Simultaneamente, ouvimos dizer que Portugal tem reservas de cereais para… um mês, sendo que hoje apenas produzimos 18% do que consumimos e queremos chegar aos 38%, embora com menos dias de trabalho isso seja algo complicado, especialmente na agricultura!

No entanto, continuamos a saborear uma agenda mediática onde o pleno emprego parece ser a justificação para um maravilhoso mundo “cor-de-rosa”, reforçado por esta ideia de menos dias de trabalho e, consequentemente, uma menor carga horária no final do mês para o trabalhador.
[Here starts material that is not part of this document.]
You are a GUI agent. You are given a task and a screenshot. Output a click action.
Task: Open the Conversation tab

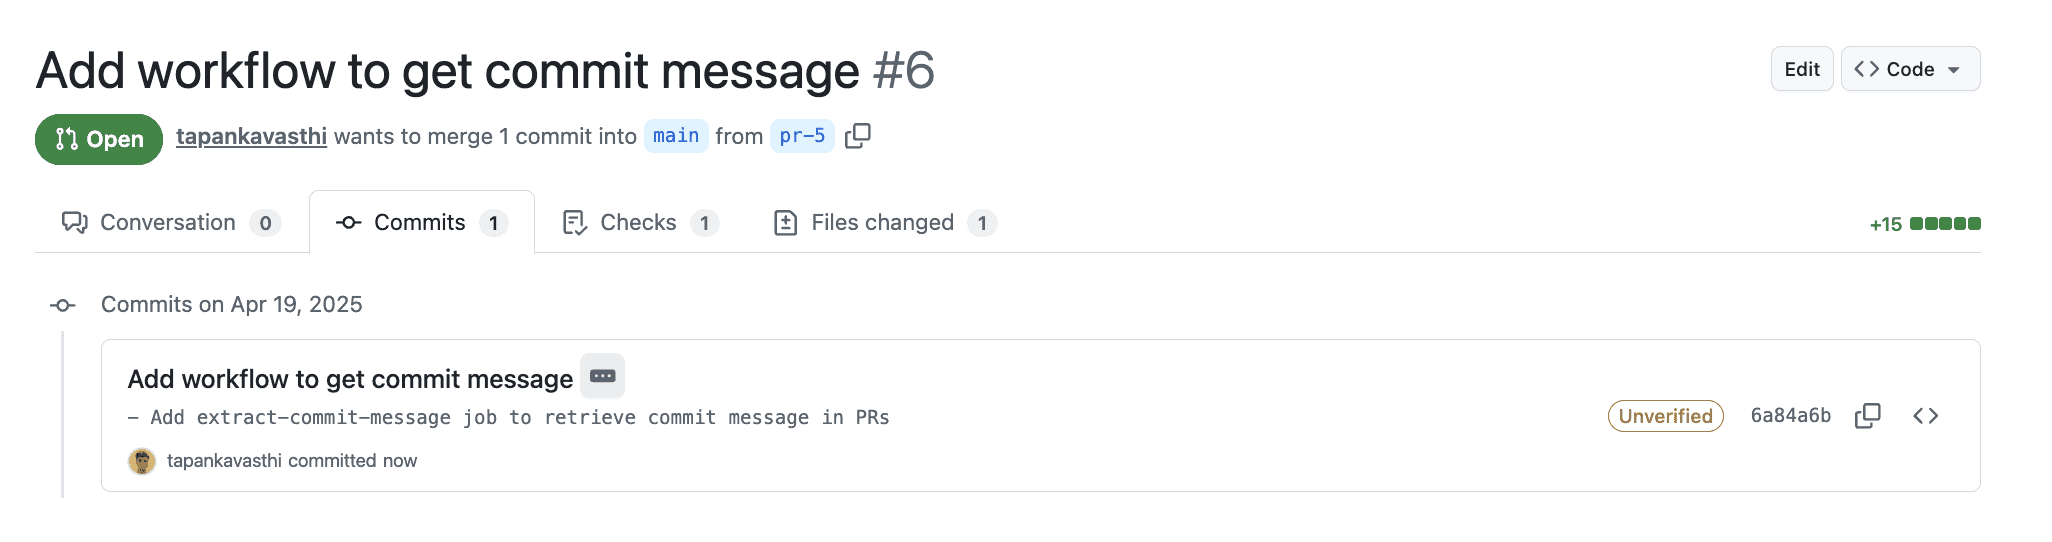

Por outro lado, vislumbramos agora, a indicação do aumento do salário médio em mais 20%, tarefa a incutir ao Setor Privado, para que seja possível combater a galopante e cada vez mais consolidada taxa de inflação, ao mesmo tempo que esse mesmo aumento salarial permitirá, se assim suceder, a melhoria dos indicadores do consumo interno e, com isso, reforçar o crescimento da economia.

Não obstante estas declarações debitadas diariamente na comunicação social, há algo que não bate certo.

A esta ideia de pleno emprego, rapidamente é contraposta a realidade da inexistência de mão-de-obra suficiente para alguns setores de atividades em Portugal, o que reforça essa outra ideia de, eventual, aumento de 20% do salário médio a suportar pelo Setor Privado.

E tudo isso porque, muito provavelmente, o Setor Privado tem de contratar gente para trabalhar, sendo que, na ausência dessa mão-de-obra, terá que pagar melhor forçando desse modo o aumento do salário médio, o que, indubitavelmente, terá reflexos no aumento do preço dos produtos, face ao crescimento dos custos de produção, e com isso o potencial de crescimento da inflação será maior.

Ou seja, não será líquido que melhores salários contribuirão para uma menor taxa de inflação, uma vez que esses aumentos serão refletidos no preço final dos produtos.

Por outro lado, e em teoria, se todos nós reduzirmos os nossos dias de trabalho, de cinco para quatro, obteremos uma redução de 20% da carga horária mensal, e se, porventura, mantivermos o mesmo salário, teremos então, na prática, um aumento de 20% do rendimento.

Ou seja, se trabalharmos menos dias, mas recebermos o mesmo, somos aumentados 20%!!
Ora aqui está o génio da ilusão!

NUNO GOMES (Director de A COMARCA DE ARGANIL)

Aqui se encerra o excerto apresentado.